In questo modello di presa in carico si va ad inserire proprio il modello della neuro e psicomotricità e la figura del Tnpee, che interviene in maniera specifica, sia a livello di terapia che di prevenzione, attraverso proposte rivolte a provare a modificare il corso evolutivo del disturbo, per permettere la partecipazione del soggetto al suo proprio contesto, migliorandone quindi la prognosi in senso adattivo (D.M. 17 gennaio 1997, n.56).
Il Tnpee in questa prospettiva si viene a configurare infatti come l’esperto dello sviluppo del bambino per eccellenza, che conosce i disturbi neuroevolutivi e i relativi segnali precoci, sui quali va ad intervenire, per sviluppare fattori di protezione primari o secondari, attraverso esperienze significative peculiari per ogni fase evolutiva, per ogni disturbo, ma anche per ogni bambino (D.M. 17 gennaio 1997, n.56).

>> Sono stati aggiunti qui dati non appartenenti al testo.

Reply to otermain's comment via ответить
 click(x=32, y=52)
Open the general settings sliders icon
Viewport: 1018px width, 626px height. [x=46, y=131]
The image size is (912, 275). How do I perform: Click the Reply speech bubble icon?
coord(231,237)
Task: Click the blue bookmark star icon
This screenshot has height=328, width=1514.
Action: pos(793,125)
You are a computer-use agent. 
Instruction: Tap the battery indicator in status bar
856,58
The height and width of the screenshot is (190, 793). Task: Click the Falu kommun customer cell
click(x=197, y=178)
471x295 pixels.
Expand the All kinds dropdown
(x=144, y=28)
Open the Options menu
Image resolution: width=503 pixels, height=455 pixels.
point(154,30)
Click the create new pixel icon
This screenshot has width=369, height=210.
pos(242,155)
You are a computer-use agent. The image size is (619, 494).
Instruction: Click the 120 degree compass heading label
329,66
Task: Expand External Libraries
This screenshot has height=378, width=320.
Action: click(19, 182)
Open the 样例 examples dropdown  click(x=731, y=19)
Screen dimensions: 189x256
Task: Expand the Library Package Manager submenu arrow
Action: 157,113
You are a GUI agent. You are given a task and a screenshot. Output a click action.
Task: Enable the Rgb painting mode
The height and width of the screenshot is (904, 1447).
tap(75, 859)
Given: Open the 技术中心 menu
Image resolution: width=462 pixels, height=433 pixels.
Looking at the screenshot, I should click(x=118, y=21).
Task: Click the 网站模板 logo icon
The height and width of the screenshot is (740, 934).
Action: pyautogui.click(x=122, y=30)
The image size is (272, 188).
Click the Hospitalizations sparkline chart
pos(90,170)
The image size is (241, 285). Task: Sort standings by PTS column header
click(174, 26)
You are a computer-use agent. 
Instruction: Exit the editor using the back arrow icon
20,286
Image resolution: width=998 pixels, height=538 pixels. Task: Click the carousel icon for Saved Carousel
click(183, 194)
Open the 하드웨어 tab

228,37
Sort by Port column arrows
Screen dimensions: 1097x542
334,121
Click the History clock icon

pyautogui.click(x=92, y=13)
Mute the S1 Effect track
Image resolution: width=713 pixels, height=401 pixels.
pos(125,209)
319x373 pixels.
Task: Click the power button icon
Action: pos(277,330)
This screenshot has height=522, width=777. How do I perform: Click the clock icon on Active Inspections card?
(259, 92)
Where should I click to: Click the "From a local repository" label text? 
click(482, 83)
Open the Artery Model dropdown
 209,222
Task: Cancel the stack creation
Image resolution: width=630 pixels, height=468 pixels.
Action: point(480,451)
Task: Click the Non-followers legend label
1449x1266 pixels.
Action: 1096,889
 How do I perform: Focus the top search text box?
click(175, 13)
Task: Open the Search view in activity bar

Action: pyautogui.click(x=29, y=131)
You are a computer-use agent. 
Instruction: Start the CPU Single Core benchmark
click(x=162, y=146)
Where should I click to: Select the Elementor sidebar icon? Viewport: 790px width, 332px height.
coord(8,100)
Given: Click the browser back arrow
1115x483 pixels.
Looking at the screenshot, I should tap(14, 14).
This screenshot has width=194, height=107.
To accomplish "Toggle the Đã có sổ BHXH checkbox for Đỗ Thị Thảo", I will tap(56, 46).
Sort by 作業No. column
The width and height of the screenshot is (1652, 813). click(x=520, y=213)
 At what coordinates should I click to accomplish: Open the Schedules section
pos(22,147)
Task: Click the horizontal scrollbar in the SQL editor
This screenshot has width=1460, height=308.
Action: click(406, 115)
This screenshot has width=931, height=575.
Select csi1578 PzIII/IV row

Fare prevenzione in neuro e psicomotricità
La prevenzione viene definita generalmente come un insieme di interventi volti a favorire e mantenere lo stato di benessere ed evitare l'insorgere di malattie, a livello di singolo individuo, di collettività e di ambiente (Marinelli, 2002).
Anche per il Terapista della neuro e psicomotricità dell’età evolutiva, prevenire significa individuare i bisogni di un singolo soggetto, sia in condizioni di salute, sia in condizioni di disabilità, per promuovere una serie di azioni necessarie al mantenimento del suo stato di benessere. Quello che ne definisce la metodologia propria è lo specifico riferimento alle prime età della vita, quando le funzioni non risultano ancora acquisite e sull’emergenza delle abilità giocano un ruolo significativo tutte le esperienze in grado di garantire l’attività e la partecipazione del soggetto, incluse le caratteristiche proprie dell’ambiente, quale promotore di crescita.
La prevenzione si configura in duplice prospettiva:
- “prevenire” sviluppi atipici quando il soggetto non presenta ancora una condizione di disabilità; si tratta in questo caso di prevenzione primaria e richiede al professionista una conoscenza approfondita delle tappe di sviluppo, per poter individuare tutte quelle situazioni potenzialmente a rischio di sviluppo atipico (attività di screening e di follow up), ma anche conoscenza approfondita dei fattori in grado di proteggere il soggetto nei confronti del disturbo, attraverso proposte specifiche mirate, che garantiscono lo sviluppo di competenze (es. laboratori) e di prevenzione secondaria, qualora siano già state individuate situazioni di rischio, sia biologico che sociale.
- “prevenire” processi di esclusione del soggetto con disabilità, favorendo la generalizzazione delle competenze apprese nel setting terapeutico agli abituali contesti di vita. Si tratta di individuare e rimuovere i fattori responsabili di eventuali limitazioni nelle attività e/o possibili restrizioni della partecipazione alla vita sociale (danni secondari).
Questo progetto di tesi si inserisce, in particolare, nel modello della prevenzione primaria e presenta una esperienza, progettata e realizzata per l’età prescolare, in forma di un percorso di acquaticità, specifico per sviluppare competenze di controllo inibitorio, considerate fattori protettivi primari nei confronti dei disturbi della regolazione e che si avvale della metodologia neuro e psicomotoria sia nella realizzazione delle attività che del setting peculiare.
Avendo partecipato al progetto sperimentale anche alcuni bambini con disarmonie già evidenziate del neurosviluppo, nel capitolo delle discussioni dei risultati, verranno poste alcune riflessioni anche relative alla prevenzione secondaria.